Tuesday, November 25, 2008

Citibank's Chronic Crises

The Wall Street Journal — the BFF of American big business — is calling for the breakup of Citibank and the firing of its board of directors. Here are the concluding paragraphs of its editorial this morning:

While other banks can claim to be victims of the current panic, Citi is at least a three-time loser. The same directors were at the helm in 2005 when the Fed suspended Citi's ability to make acquisitions because of the bank's failure to adhere to regulatory and ethical standards. Citi also needed resuscitation after the sovereign debt disaster of the 1980s, and it required an orchestrated private rescue in the 1990s.

Such a record of persistent failure suggests a larger -- you might even call it "systemic" -- management problem: If taxpayers have to risk so much to save Citigroup, then regulators should at least exert the discipline to break up this behemoth so it is never again too big to succeed, much less to fail.
This caught my eye for several reasons. First, my belief that firms that are “too big to fail” either need to be allowed to fail now, or be made smaller so next time they can fail next time.

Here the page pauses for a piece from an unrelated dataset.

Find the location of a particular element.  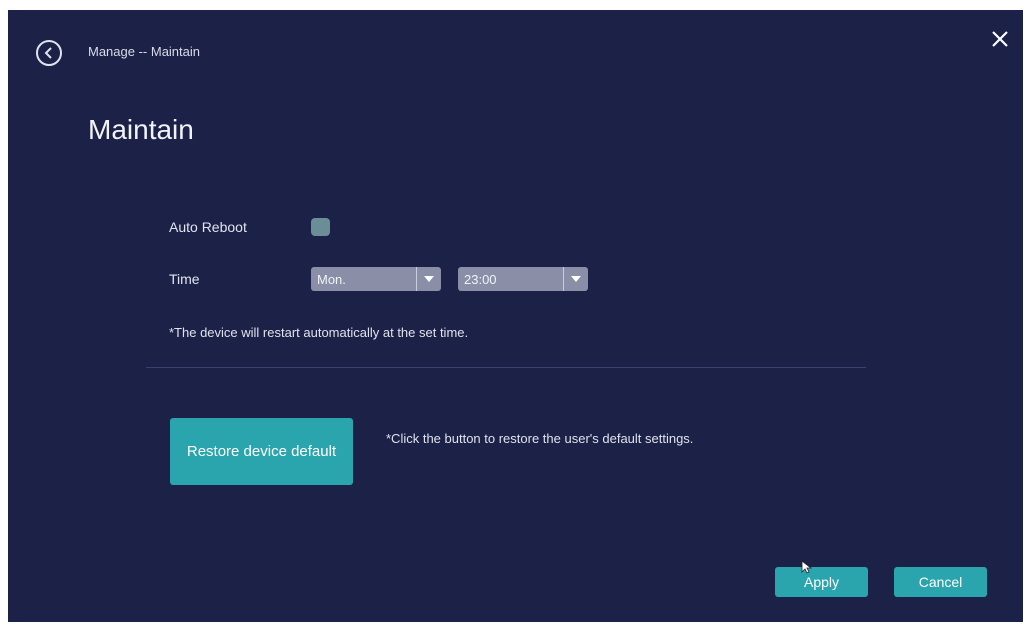

divider is located at coordinates (506, 368).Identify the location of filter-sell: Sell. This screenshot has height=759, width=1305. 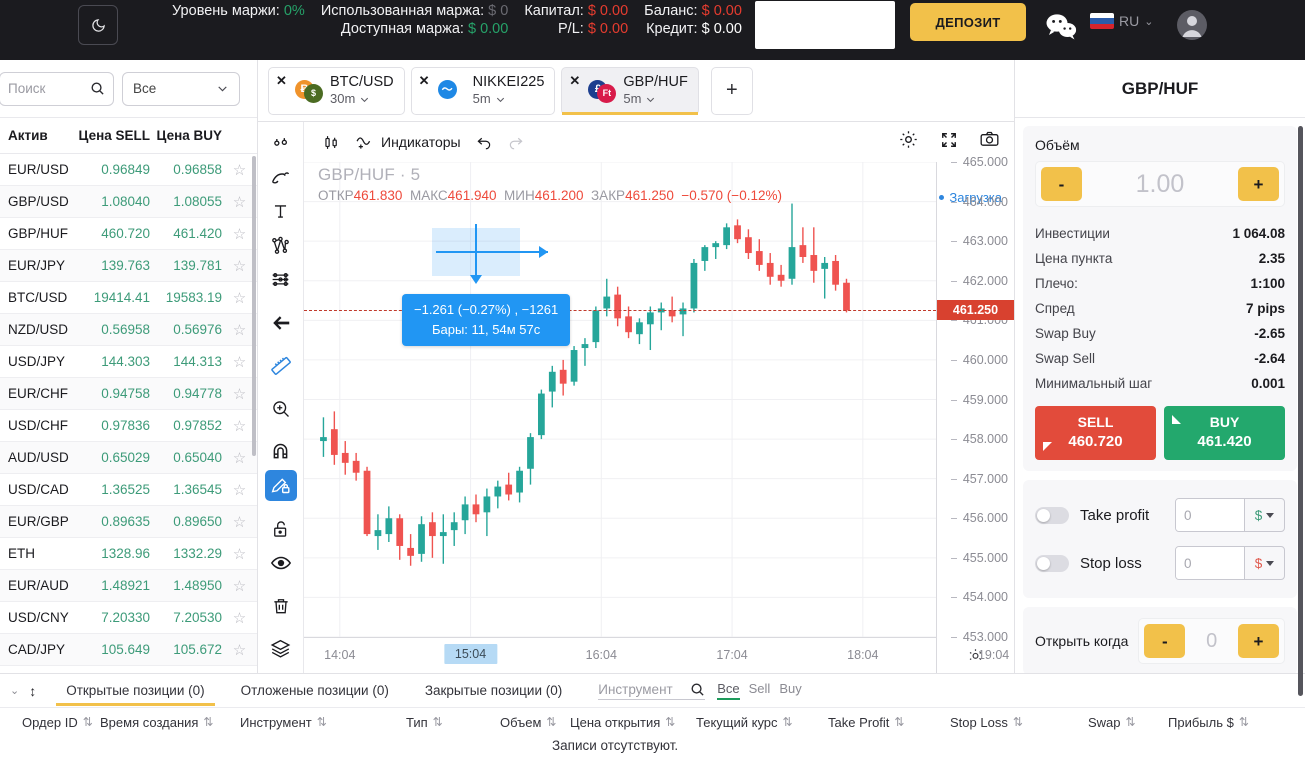
(760, 690).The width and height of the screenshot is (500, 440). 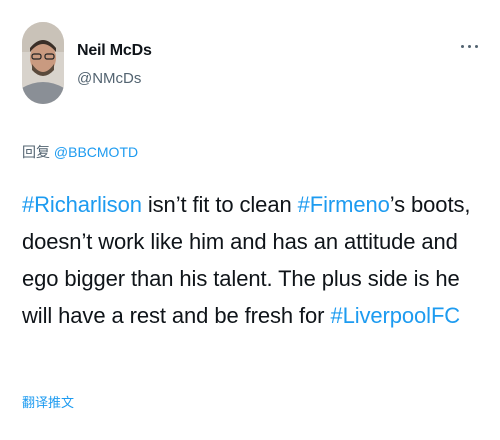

Secondly, Citibank has engaged in some of the most egregious lobbying, as when Robert Rubin (onetime Clinton Treasury Secretary) pushed to protect Enron from reduced credit ratings and bankruptcy. (Citibank later paid $3.7 billion in damages for protecting Enron). Given how Enron was the symbol of business corruption earlier this decade, why has Rubin escaped any damage to his reputation?

In a real free market, failure has consequences, and those responsible for failure are held to account. The alternative is corporate socialism — i.e. France, the UAW or a nationalized auto industry.

The big banks should be an easy call: they collect lots of money when times are good and make taxpayers foot the bill when times are bad. It should be one or the other — government wages with government guarantees, or free market wages with the free market risk of failure. (Not to mention shareholders who fire managers who mess up).

So far, Obama has resisted the temptation to write a blank check to Detroit, but even if he stands tall, there will be many other opportunities for politically connected fatcats to feed at the public trough.